Work item - Set down the final stretch of the data, from the line that holds "Task: Open the help question mark icon" through the last line, both included, with pictures left out.

+++++

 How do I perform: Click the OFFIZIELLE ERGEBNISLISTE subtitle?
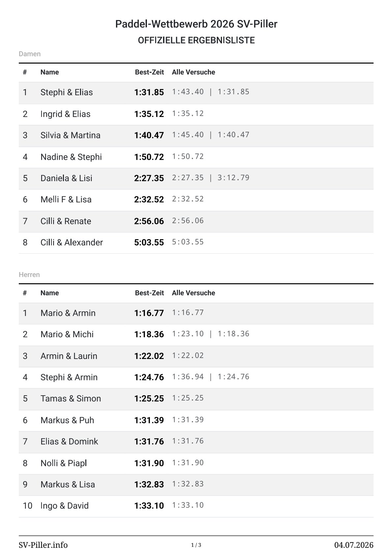(x=196, y=40)
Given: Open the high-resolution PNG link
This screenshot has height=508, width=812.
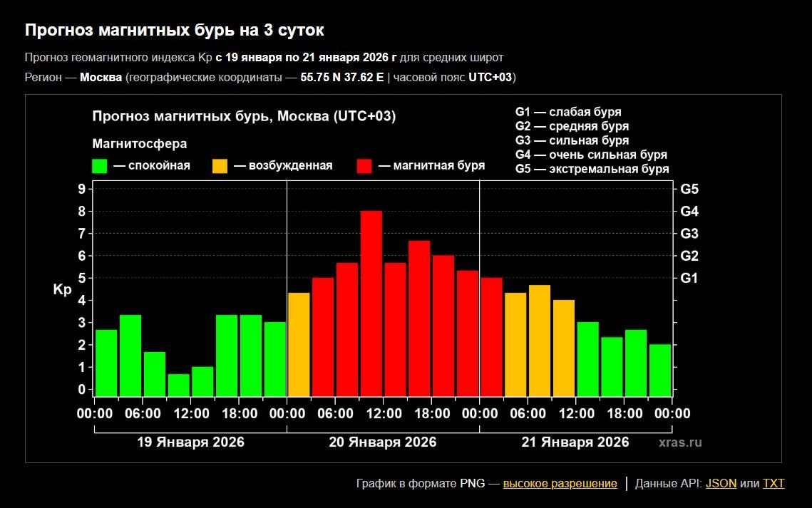Looking at the screenshot, I should (560, 483).
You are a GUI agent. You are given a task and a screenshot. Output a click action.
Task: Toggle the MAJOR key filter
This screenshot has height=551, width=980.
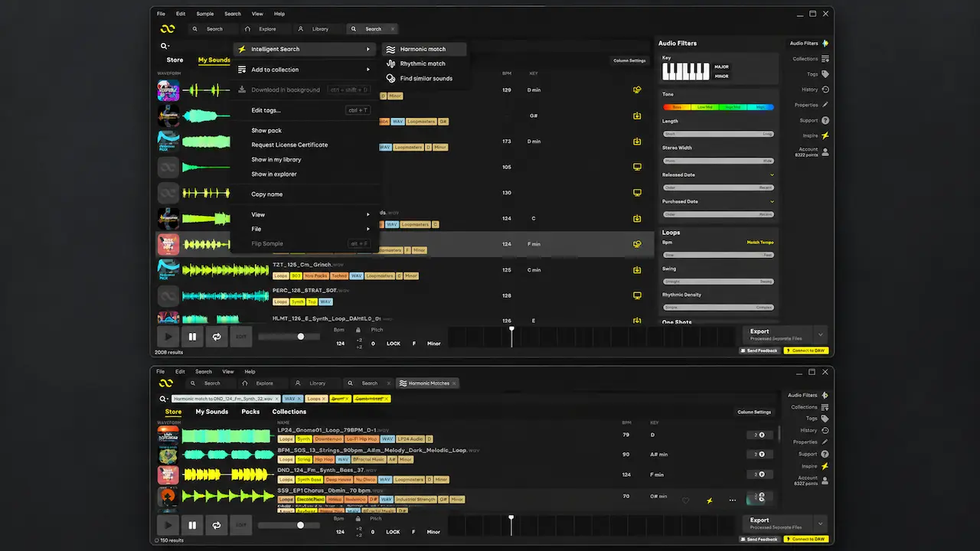(x=721, y=67)
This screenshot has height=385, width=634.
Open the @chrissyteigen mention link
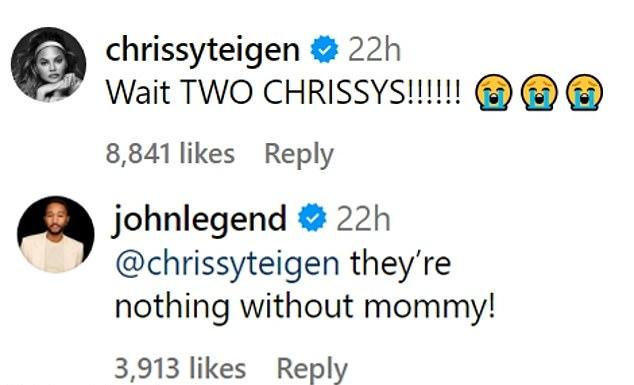tap(227, 264)

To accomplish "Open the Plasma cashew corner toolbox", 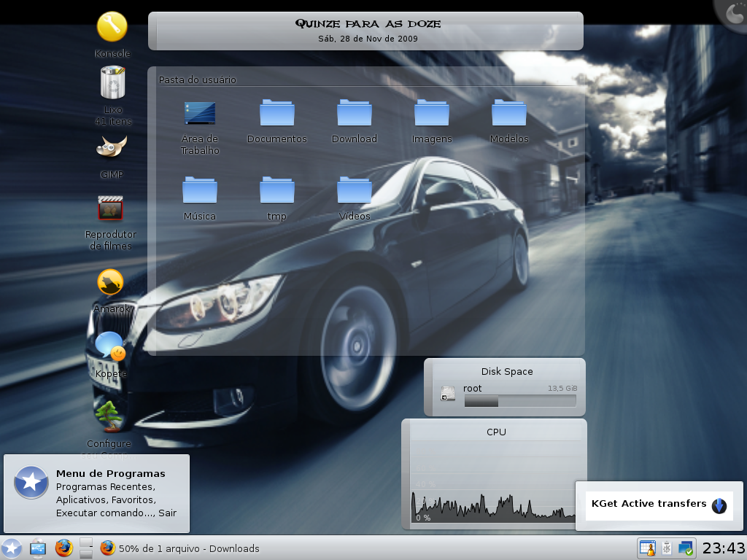I will click(x=734, y=12).
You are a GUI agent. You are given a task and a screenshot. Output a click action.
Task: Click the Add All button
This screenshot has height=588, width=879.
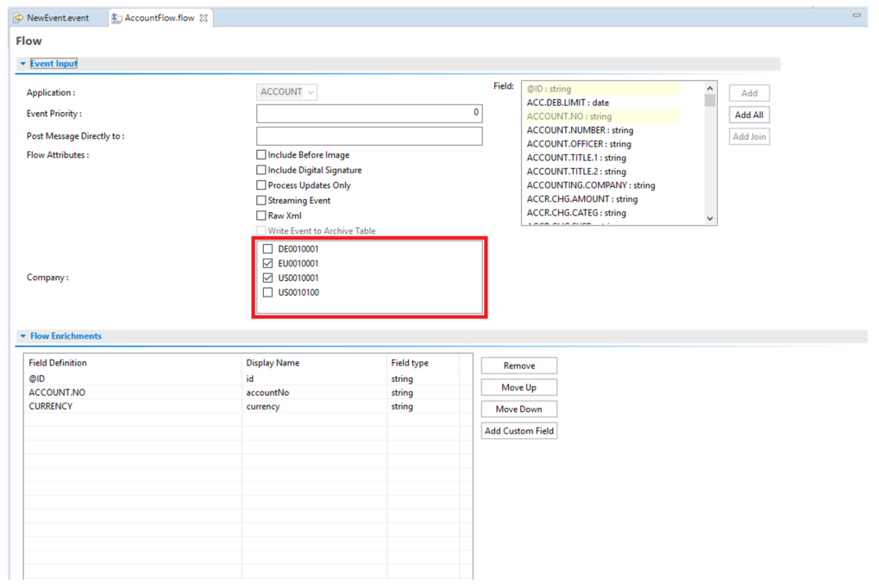(749, 115)
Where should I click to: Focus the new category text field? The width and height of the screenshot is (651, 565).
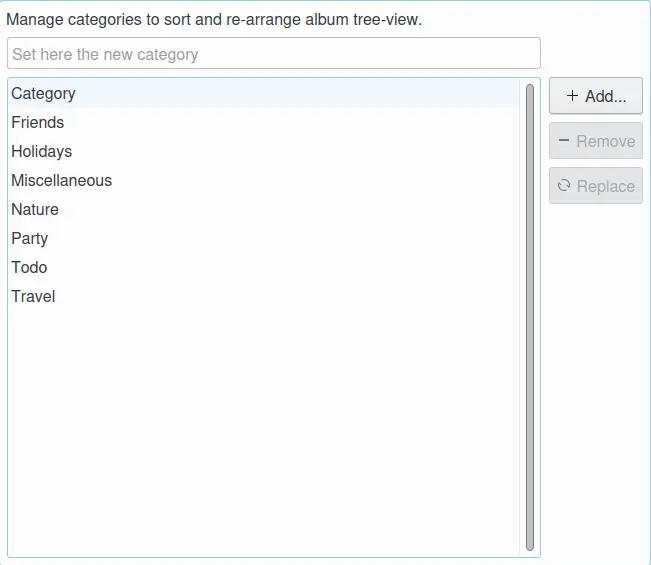click(273, 54)
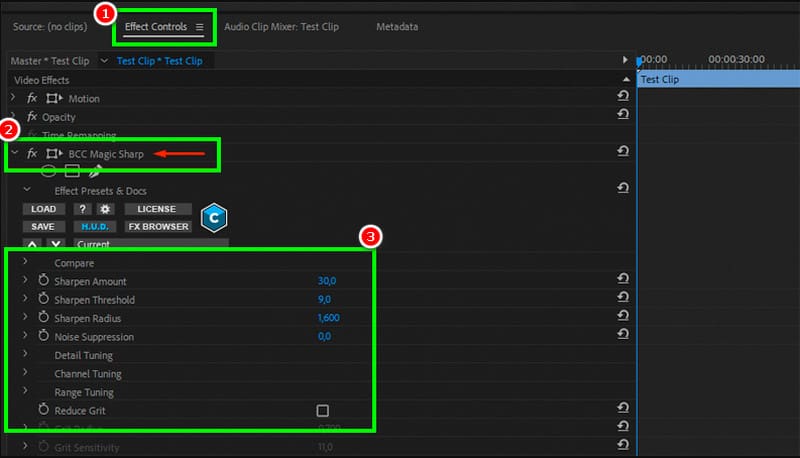Toggle the fx switch for the Motion effect

(32, 99)
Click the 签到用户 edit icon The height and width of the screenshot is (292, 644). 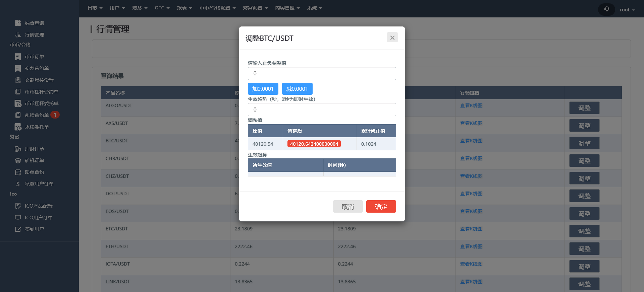[18, 229]
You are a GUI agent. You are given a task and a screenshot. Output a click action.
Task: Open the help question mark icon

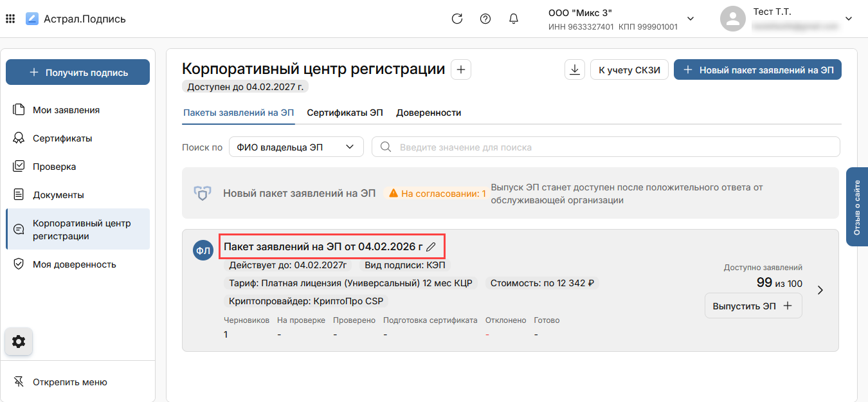[x=485, y=19]
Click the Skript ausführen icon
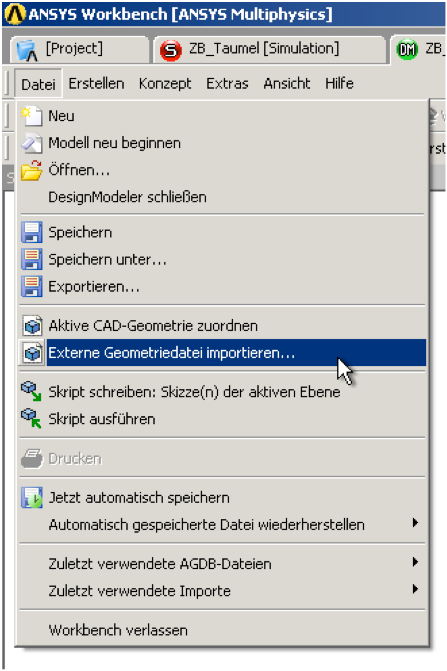447x671 pixels. 32,419
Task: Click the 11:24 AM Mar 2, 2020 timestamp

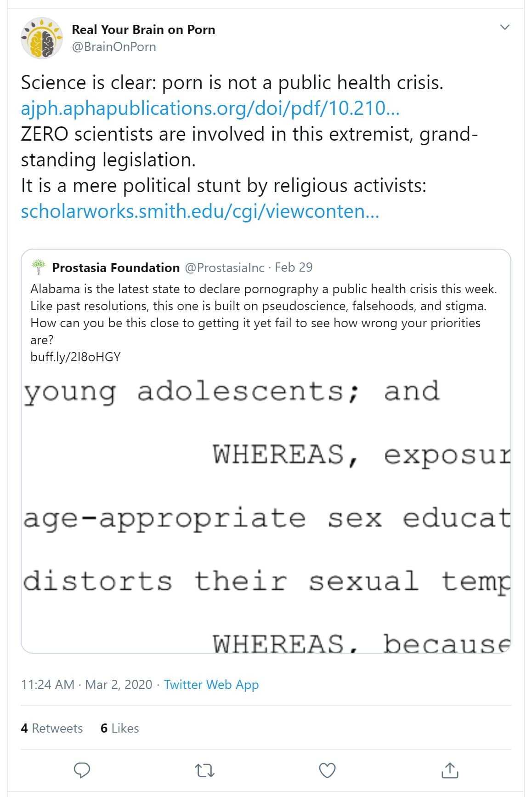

+++++

Task response -
Task: Open the help question mark icon

[x=485, y=19]
Click the Skript ausführen icon
447x671 pixels. 32,419
Task: Click the 11:24 AM Mar 2, 2020 timestamp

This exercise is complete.